A connection configuration can either be embedded inside a resource or inside the provisioner block itself. In the first case, it will be specific to the resource only. In the second case, it will be used whenever the provisioner is invoked.

Inside the provisioner, you can use the special keyword self to refer to the parent resource in which it is defined.

Here is an example for executing a bash script on a remote resource. Notice that you also need to define a connection block.

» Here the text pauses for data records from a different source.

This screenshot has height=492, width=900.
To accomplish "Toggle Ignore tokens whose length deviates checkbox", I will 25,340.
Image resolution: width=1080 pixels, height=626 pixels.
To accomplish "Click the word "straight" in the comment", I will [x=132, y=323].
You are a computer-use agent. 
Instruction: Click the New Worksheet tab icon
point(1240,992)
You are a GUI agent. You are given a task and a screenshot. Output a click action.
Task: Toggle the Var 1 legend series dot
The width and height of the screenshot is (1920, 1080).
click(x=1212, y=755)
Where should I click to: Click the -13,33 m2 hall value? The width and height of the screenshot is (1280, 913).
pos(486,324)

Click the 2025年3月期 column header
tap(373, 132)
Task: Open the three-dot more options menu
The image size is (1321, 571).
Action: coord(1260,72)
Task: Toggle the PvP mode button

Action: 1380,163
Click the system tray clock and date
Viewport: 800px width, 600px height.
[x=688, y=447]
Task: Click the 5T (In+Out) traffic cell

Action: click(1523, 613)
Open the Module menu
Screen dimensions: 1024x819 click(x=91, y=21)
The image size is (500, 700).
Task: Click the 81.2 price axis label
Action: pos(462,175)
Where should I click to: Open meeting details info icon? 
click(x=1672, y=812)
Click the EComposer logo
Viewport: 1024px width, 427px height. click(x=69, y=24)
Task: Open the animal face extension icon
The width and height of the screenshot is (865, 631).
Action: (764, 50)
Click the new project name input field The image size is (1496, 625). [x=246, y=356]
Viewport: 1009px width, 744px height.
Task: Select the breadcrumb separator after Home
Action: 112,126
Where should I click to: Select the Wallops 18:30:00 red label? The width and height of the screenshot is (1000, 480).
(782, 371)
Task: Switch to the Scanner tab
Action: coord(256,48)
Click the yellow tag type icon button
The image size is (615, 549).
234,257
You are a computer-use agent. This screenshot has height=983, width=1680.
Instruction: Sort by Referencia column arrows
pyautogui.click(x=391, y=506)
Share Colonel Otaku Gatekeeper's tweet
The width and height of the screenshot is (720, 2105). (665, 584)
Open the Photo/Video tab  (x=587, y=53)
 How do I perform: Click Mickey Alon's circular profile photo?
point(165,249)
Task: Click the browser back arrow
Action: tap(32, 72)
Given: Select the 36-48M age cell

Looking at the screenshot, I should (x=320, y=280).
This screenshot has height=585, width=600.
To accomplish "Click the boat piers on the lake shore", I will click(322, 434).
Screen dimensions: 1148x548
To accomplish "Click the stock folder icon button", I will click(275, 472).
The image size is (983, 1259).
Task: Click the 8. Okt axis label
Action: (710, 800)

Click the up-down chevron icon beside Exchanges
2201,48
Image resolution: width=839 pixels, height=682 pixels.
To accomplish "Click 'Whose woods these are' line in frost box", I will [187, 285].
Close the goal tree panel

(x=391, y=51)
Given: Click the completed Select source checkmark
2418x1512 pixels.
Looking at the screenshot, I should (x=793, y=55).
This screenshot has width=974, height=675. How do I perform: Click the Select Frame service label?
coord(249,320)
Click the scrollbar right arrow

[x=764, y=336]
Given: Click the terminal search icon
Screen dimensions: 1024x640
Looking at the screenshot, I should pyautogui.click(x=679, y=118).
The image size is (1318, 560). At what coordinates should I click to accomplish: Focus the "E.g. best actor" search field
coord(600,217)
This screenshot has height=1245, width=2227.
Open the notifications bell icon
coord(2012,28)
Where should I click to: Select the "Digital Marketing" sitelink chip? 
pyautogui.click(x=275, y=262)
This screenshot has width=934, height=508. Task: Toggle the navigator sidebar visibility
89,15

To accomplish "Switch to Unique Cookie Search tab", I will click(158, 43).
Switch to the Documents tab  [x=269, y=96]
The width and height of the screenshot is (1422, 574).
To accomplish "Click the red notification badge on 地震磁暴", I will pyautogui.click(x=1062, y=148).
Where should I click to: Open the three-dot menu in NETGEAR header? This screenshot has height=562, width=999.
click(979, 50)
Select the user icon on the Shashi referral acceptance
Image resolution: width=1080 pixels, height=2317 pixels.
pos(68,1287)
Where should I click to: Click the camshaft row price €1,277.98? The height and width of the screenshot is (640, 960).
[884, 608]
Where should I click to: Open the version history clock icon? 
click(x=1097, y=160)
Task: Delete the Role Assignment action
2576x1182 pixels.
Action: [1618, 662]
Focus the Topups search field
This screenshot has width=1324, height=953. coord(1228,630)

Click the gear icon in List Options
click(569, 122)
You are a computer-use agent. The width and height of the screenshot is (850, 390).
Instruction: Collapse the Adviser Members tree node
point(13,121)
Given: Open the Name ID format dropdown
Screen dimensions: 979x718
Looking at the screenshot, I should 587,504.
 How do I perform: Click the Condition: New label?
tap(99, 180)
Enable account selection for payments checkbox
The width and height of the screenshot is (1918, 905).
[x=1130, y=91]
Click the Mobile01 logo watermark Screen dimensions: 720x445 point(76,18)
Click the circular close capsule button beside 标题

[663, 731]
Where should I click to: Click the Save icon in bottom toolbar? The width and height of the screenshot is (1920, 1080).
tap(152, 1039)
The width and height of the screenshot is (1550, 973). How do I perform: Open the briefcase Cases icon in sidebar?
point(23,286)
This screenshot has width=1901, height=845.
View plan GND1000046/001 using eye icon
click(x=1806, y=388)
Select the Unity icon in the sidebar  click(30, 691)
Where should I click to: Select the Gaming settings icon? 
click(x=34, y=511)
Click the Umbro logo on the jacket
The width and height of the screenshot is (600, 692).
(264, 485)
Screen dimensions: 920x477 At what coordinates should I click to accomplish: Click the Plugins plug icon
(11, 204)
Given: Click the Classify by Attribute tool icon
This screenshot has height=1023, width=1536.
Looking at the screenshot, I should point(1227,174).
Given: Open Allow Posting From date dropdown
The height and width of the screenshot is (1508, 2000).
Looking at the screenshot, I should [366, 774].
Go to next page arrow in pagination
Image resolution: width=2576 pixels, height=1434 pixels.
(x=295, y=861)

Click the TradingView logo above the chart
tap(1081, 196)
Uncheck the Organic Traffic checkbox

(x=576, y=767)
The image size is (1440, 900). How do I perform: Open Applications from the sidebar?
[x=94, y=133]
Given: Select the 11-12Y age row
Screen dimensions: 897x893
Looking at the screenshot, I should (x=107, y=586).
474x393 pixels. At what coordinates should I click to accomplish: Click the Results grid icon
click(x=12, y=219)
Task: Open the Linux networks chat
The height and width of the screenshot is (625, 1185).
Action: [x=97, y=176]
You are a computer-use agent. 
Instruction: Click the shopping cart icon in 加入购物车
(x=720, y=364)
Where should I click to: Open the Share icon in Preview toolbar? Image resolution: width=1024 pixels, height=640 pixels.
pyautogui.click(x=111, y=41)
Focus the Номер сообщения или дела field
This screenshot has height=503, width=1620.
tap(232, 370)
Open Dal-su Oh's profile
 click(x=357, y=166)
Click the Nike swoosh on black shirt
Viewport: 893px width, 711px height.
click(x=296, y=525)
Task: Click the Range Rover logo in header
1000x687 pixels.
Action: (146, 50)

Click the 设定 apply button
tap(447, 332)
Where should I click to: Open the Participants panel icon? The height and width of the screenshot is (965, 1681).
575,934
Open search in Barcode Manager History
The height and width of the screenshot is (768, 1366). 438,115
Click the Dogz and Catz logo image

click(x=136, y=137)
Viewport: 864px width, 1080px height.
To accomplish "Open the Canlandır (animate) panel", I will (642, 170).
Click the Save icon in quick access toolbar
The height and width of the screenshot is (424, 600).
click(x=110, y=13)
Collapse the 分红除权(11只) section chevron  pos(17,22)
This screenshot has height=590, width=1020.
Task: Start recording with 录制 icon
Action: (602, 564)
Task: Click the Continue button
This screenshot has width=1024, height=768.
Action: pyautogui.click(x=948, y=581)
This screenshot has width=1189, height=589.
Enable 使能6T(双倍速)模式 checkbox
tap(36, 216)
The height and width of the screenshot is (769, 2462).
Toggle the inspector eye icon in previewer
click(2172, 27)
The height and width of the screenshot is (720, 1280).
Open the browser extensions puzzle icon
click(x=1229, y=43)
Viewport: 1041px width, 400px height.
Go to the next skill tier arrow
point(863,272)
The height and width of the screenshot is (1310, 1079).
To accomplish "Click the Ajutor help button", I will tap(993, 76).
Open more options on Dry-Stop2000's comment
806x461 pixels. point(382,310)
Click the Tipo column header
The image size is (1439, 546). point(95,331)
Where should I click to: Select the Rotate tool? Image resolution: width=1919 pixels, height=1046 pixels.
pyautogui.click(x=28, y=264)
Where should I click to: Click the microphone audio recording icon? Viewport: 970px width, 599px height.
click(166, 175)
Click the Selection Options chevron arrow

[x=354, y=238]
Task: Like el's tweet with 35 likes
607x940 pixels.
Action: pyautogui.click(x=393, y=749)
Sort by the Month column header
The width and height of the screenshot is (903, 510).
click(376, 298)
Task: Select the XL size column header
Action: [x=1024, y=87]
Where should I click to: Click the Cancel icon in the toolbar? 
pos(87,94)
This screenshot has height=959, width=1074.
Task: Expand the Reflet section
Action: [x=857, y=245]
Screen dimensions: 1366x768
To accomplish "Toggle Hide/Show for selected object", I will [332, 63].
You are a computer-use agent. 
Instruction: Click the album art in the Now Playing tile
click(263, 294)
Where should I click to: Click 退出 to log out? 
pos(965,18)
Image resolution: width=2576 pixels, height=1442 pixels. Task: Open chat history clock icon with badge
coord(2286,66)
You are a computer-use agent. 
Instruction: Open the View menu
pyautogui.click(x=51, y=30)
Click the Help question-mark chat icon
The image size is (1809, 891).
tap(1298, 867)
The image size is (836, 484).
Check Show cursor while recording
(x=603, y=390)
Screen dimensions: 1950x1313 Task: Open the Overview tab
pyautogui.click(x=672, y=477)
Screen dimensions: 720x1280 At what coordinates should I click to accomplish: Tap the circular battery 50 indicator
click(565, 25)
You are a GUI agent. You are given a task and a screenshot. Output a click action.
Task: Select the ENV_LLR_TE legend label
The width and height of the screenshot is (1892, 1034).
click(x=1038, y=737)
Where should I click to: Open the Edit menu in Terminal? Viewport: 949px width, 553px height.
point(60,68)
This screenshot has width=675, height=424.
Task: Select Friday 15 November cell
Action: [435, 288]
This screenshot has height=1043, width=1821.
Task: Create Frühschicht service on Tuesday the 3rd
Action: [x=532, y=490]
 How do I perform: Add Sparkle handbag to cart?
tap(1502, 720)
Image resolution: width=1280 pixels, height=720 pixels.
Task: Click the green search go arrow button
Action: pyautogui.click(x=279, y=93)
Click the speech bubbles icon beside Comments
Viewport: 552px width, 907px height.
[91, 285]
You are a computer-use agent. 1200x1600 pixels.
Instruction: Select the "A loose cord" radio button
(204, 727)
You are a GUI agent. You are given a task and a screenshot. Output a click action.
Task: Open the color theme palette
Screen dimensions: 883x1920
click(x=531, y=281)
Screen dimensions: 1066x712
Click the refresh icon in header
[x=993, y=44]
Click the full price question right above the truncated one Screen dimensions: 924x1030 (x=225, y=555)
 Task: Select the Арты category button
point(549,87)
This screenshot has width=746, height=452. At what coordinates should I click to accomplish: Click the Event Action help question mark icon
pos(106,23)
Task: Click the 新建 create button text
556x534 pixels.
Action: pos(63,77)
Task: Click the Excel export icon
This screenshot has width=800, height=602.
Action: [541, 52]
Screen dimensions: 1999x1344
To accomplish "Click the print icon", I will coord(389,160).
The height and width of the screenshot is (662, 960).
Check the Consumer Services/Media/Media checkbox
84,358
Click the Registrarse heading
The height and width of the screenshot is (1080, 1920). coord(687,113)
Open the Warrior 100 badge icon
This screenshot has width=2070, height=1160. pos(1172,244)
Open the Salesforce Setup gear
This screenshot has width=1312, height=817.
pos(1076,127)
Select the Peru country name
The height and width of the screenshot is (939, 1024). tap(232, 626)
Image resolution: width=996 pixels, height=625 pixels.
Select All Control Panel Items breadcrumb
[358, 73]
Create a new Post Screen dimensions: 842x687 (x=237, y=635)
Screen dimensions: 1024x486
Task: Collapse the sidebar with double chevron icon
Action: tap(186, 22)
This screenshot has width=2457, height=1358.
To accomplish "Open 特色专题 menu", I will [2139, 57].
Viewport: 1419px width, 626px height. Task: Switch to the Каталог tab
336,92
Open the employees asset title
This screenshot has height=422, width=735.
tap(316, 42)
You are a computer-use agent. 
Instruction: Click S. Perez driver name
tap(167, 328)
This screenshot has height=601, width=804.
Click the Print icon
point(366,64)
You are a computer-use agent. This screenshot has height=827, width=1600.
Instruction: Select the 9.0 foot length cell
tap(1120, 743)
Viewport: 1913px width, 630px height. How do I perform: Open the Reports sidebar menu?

  resource "aws_instance" "node" {

  connection {
    type        = "ssh"
    user        = "root"
    private_key = tls_private_key.generic-ssh-key.private_key_openssh
    host        = self.ipv4_address

  provisioner "remote-exec" {
    scripts = [

  provisioner "local-exec" {
    command = <<EOF
      rm -rvf ./bin/
      echo "echo 1 > /proc/sys/net/ipv4/ip_forward" > ./bin/
      ssh root@${self.ipv4_address} -o StrictHostKeyChecking=no -i .ssh/id_rsa.key "kubeadm token create --print-join-command" >> ./bin/


This article uncovered essential aspects about the Terraform configuration language. It revealed an astonishing complexity: Variables with types and values, numeric, boolean and string functions, and several expressions exists. But when should you use these features? For me, that’s a question of complexity scaling, driven by your Terraform project. When you want to manage extensive inventories of more than 100 items, then elaborate data management for your inventory is crucial, functions and expressions become a necessity to make things manually. On the other hand, I suggest you take this article as the first step to deeply learn the Terraform language, discover even more features that are helpful for your project.